VISI.NEWS | KUDUS – Situasi mencekam terjadi di Kantor Persatuan Wartawan Indonesia (PWI) Kabupaten Kudus dan IJTI Muria Raya pada Selasa malam, 14 April 2026. Sekelompok massa dari organisasi masyarakat (Ormas) mendatangi kantor yang berlokasi di Jalan Masjid Nomor 8, Demaan, Kudus, sekitar pukul 22.00 WIB, memicu keresahan di kalangan insan pers.
Aksi tersebut disebut-sebut dipicu oleh keberatan atas ilustrasi foto dalam pemberitaan media Tribun Jateng terkait dugaan pemerasan oleh oknum anggota ormas terhadap seorang pedagang kaki lima di kawasan Jalan Sunan Muria. Namun, alih-alih menempuh jalur klarifikasi resmi, massa justru mendatangi kantor organisasi profesi wartawan yang tidak memiliki keterkaitan langsung dengan konten pemberitaan tersebut.
Dalam insiden itu, seorang wartawan Tribun Jateng, Rifqi Ghozali, yang berada seorang diri di kantor, menjadi sasaran intimidasi. Massa dilaporkan melakukan tekanan verbal hingga memaksa korban untuk menyampaikan permintaan maaf yang direkam dalam bentuk video. Tindakan tersebut dinilai sebagai bentuk ancaman yang mencederai kebebasan pers.
Menanggapi kejadian ini, PWI Kabupaten Kudus langsung mengeluarkan pernyataan sikap tegas. Ketua PWI Kudus, Saiful Annas, menegaskan bahwa aksi penggerudukan tersebut merupakan tindakan yang salah sasaran. Ia menekankan bahwa segala bentuk tanggung jawab atas isi pemberitaan sepenuhnya berada pada media yang bersangkutan, bukan organisasi profesi wartawan.

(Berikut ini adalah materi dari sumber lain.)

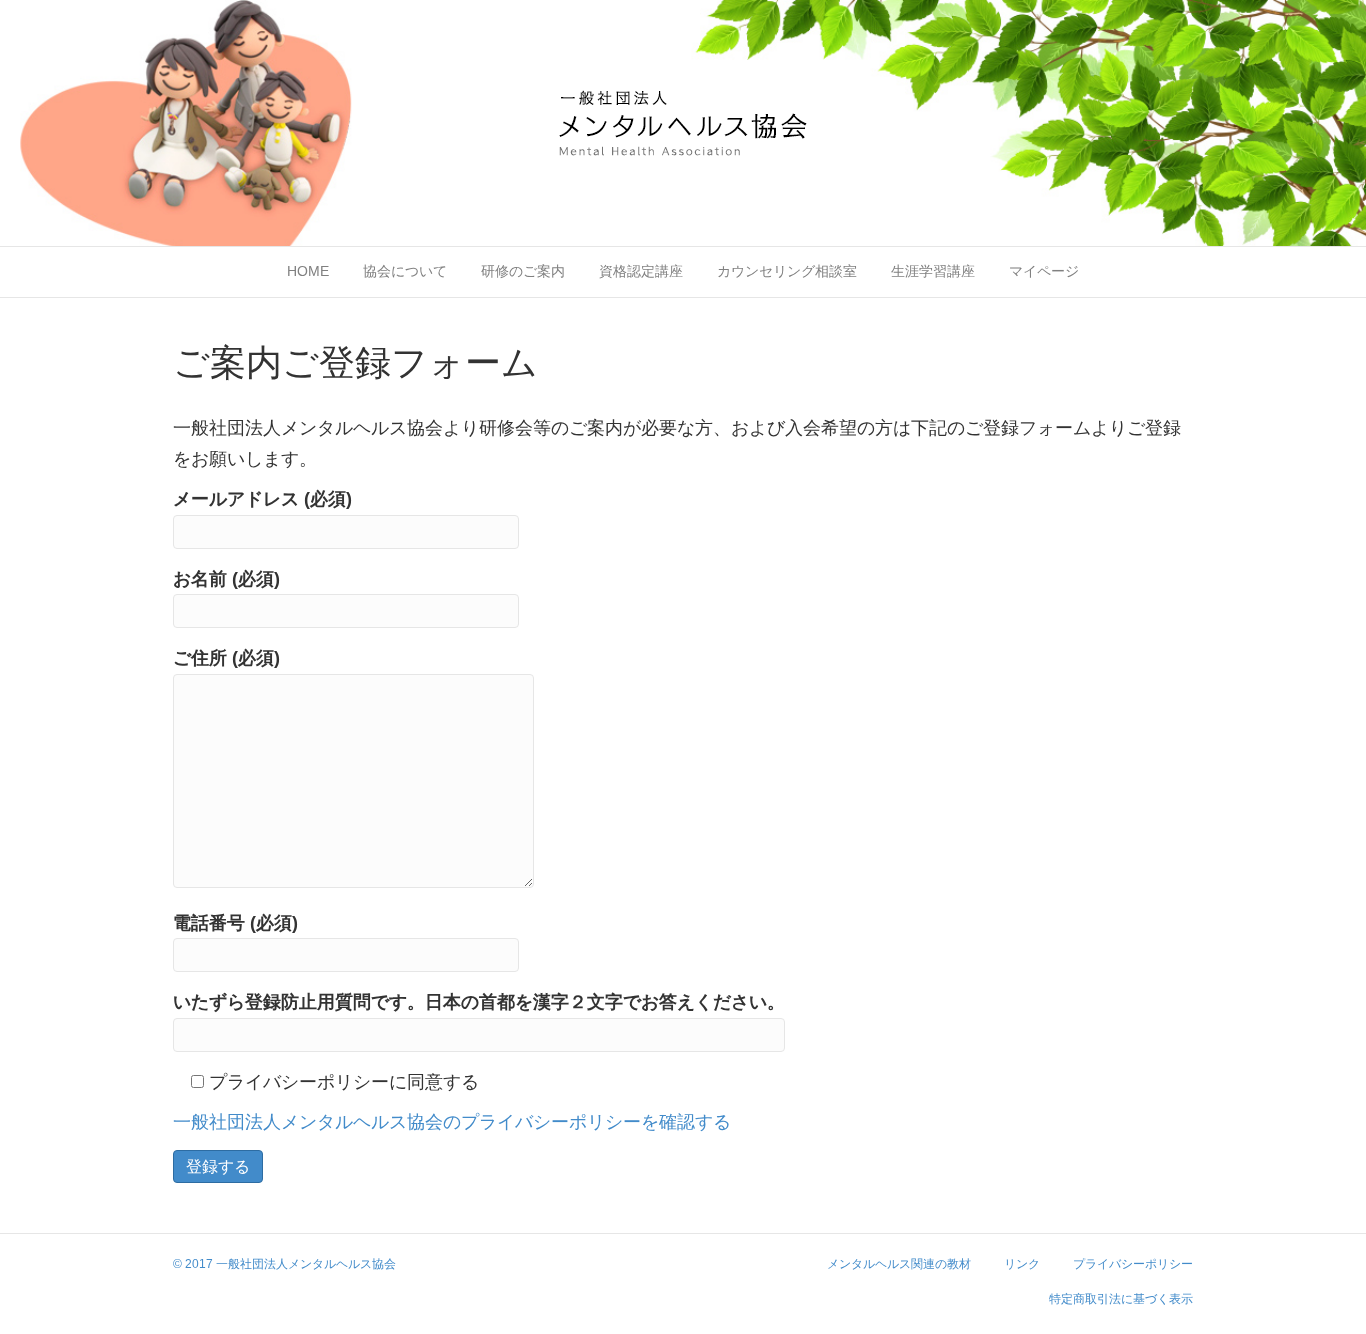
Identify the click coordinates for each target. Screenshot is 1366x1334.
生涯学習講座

PWI juga mengingatkan bahwa mekanisme penyelesaian sengketa pemberitaan telah diatur dalam Undang-Undang Pers, melalui hak jawab dan hak koreksi. Oleh karena itu, pengerahan massa disertai intimidasi dinilai sebagai tindakan yang melanggar prinsip hukum dan demokrasi.
Lebih lanjut, PWI Kabupaten Kudus mengecam keras segala bentuk premanisme, intimidasi, maupun ancaman terhadap jurnalis dalam menjalankan tugasnya. Mereka menilai kehadiran massa pada malam hari dengan cara intimidatif telah menciptakan rasa tidak aman dan tekanan psikologis, tidak hanya bagi korban, tetapi juga bagi komunitas pers secara luas.
PWI juga mendesak pihak ormas tersebut untuk bertanggung jawab atas dampak yang ditimbulkan, termasuk meminta permintaan maaf secara terbuka dari pihak-pihak yang terlibat dalam aksi tersebut.
Sekretaris PWI Kudus, Ali Bustomi, menegaskan bahwa pernyataan ini merupakan bentuk komitmen organisasi dalam menjaga kemerdekaan pers dan memastikan keselamatan jurnalis tetap menjadi prioritas utama.
Peristiwa ini kembali menjadi pengingat bahwa kebebasan pers masih menghadapi tantangan serius di lapangan. Di tengah upaya menjaga profesionalisme jurnalistik, tindakan intimidatif terhadap wartawan dinilai sebagai ancaman nyata terhadap demokrasi dan supremasi hukum di Indonesia.